Recorded data:
^^^^^^^^^^^^^^^^
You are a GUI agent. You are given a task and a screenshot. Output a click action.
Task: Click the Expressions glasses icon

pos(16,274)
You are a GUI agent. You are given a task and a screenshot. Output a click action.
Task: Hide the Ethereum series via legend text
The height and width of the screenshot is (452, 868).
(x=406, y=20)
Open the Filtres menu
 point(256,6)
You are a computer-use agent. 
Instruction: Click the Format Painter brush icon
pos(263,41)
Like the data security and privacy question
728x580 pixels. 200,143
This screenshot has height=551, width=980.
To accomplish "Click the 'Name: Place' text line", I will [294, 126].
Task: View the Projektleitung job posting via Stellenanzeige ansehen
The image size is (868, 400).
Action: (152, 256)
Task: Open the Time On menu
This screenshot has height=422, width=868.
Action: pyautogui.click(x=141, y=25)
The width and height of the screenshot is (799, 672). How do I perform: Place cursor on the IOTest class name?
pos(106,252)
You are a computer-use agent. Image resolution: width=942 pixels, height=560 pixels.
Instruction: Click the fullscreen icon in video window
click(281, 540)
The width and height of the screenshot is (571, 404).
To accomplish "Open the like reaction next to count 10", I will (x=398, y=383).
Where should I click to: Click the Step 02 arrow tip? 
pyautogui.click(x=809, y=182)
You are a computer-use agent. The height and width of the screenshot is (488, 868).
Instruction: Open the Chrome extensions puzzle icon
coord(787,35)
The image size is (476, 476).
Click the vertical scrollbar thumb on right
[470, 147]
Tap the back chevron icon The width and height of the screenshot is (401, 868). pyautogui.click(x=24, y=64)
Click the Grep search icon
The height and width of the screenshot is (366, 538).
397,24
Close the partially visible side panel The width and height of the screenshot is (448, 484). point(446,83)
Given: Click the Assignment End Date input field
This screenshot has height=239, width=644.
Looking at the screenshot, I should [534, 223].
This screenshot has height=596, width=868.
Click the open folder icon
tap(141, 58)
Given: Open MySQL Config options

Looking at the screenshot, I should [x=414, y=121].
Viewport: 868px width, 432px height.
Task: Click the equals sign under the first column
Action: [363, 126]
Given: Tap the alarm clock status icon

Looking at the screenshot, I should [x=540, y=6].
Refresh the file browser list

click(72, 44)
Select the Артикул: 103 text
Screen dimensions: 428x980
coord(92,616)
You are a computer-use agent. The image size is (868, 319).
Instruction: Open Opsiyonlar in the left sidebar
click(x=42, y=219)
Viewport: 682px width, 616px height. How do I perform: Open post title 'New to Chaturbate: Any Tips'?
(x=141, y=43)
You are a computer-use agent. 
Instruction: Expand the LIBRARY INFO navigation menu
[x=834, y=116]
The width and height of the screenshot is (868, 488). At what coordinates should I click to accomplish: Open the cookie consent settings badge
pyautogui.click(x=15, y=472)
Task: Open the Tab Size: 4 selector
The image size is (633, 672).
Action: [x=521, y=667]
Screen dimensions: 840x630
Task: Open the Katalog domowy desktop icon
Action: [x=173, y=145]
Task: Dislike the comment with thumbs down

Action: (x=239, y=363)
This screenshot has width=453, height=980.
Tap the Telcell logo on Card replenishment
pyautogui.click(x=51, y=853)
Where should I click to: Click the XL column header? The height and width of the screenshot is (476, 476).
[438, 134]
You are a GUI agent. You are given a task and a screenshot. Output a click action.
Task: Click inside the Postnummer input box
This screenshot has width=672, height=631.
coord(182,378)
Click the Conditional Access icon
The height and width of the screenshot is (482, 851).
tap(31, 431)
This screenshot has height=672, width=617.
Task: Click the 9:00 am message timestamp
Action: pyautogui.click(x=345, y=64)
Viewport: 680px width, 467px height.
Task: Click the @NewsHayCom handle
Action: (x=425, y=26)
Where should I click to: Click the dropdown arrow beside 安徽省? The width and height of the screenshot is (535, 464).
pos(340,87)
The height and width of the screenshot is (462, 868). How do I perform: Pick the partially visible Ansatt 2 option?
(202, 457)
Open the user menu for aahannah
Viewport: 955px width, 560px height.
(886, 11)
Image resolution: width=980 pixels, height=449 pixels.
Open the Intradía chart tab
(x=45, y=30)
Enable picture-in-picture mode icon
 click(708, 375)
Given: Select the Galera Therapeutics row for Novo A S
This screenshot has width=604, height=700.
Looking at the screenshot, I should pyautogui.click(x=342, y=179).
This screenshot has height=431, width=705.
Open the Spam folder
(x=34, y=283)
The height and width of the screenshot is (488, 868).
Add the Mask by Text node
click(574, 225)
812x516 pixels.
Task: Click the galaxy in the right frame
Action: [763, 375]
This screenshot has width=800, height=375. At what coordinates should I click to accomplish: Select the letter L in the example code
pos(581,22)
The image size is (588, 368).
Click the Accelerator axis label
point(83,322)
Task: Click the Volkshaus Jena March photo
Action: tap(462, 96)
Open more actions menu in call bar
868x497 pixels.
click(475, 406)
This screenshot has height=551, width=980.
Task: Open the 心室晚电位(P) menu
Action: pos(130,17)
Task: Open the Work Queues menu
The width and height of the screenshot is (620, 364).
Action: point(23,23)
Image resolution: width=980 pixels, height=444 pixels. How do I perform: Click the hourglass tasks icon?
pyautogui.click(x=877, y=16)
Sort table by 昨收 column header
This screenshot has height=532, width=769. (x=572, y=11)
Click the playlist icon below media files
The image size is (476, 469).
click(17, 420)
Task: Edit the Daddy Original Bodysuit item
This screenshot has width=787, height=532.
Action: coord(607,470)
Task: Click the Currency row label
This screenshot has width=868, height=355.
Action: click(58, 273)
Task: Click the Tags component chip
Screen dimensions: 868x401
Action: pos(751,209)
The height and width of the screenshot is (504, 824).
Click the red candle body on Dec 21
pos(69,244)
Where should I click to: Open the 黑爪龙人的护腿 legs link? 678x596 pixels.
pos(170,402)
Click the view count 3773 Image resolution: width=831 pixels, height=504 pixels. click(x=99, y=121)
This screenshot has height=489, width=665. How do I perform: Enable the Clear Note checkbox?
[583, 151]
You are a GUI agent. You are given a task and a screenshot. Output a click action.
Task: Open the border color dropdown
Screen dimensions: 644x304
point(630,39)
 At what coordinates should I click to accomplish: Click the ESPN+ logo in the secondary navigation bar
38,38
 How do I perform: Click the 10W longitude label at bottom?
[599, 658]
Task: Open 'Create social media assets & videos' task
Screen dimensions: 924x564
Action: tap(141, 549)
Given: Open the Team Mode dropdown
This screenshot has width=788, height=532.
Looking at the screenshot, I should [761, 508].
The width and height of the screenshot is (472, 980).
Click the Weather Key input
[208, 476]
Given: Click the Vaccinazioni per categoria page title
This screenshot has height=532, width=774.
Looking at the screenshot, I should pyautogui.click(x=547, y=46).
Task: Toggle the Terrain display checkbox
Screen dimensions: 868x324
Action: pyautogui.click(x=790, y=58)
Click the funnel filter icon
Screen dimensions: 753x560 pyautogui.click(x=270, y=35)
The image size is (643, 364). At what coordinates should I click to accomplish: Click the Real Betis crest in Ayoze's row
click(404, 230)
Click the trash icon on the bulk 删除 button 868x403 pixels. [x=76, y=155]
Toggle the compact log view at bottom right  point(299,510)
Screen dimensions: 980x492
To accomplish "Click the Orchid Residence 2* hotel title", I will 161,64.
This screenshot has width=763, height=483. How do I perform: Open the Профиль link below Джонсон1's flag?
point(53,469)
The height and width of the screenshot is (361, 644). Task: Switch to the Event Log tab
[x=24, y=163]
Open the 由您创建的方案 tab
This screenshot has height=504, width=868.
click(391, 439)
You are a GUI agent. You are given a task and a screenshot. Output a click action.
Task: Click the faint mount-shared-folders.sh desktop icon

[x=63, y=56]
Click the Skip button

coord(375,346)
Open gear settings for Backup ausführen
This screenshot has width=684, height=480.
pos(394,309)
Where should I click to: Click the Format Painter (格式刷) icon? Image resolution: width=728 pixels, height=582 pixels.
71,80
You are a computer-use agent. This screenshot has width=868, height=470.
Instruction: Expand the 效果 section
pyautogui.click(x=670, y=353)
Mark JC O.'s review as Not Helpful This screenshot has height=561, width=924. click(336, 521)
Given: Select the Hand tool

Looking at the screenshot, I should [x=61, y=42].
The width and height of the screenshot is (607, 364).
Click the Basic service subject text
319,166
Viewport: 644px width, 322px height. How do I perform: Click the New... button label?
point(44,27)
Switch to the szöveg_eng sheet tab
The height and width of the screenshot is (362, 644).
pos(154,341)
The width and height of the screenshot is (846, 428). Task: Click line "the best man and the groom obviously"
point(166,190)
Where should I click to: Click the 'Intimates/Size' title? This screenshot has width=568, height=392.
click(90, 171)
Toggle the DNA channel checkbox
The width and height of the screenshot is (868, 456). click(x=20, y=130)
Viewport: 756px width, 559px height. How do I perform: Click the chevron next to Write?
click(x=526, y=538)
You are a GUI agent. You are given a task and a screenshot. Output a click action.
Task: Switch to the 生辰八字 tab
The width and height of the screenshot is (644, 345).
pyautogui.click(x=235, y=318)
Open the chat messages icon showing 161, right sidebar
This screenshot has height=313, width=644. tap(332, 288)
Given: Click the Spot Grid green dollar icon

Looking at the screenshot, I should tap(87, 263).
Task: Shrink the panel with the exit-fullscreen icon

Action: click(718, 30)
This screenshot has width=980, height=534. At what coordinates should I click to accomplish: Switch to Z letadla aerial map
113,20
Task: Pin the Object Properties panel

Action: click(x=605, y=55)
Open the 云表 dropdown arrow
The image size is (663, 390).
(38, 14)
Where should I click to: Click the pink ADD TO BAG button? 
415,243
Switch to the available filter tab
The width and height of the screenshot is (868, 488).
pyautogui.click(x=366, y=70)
^^^^^^^^^^^^^^^^
Task statement: Copy the records above exactly, beginning at the line that contains "Add the Mask by Text node" and stopping after the line that contains "Task: Open the border color dropdown".

Answer box:
Add the Mask by Text node
click(574, 225)
812x516 pixels.
Task: Click the galaxy in the right frame
Action: [763, 375]
This screenshot has width=800, height=375. At what coordinates should I click to accomplish: Select the letter L in the example code
pos(581,22)
The image size is (588, 368).
Click the Accelerator axis label
point(83,322)
Task: Click the Volkshaus Jena March photo
Action: tap(462, 96)
Open more actions menu in call bar
868x497 pixels.
click(475, 406)
This screenshot has height=551, width=980.
Task: Open the 心室晚电位(P) menu
Action: pos(130,17)
Task: Open the Work Queues menu
The width and height of the screenshot is (620, 364).
Action: point(23,23)
Image resolution: width=980 pixels, height=444 pixels. How do I perform: Click the hourglass tasks icon?
pyautogui.click(x=877, y=16)
Sort table by 昨收 column header
This screenshot has height=532, width=769. (x=572, y=11)
Click the playlist icon below media files
The image size is (476, 469).
click(17, 420)
Task: Edit the Daddy Original Bodysuit item
This screenshot has width=787, height=532.
Action: coord(607,470)
Task: Click the Currency row label
This screenshot has width=868, height=355.
Action: click(58, 273)
Task: Click the Tags component chip
Screen dimensions: 868x401
Action: pos(751,209)
The height and width of the screenshot is (504, 824).
Click the red candle body on Dec 21
pos(69,244)
Where should I click to: Open the 黑爪龙人的护腿 legs link? 678x596 pixels.
pos(170,402)
Click the view count 3773 Image resolution: width=831 pixels, height=504 pixels. click(x=99, y=121)
This screenshot has height=489, width=665. How do I perform: Enable the Clear Note checkbox?
[583, 151]
You are a GUI agent. You are given a task and a screenshot. Output a click action.
Task: Open the border color dropdown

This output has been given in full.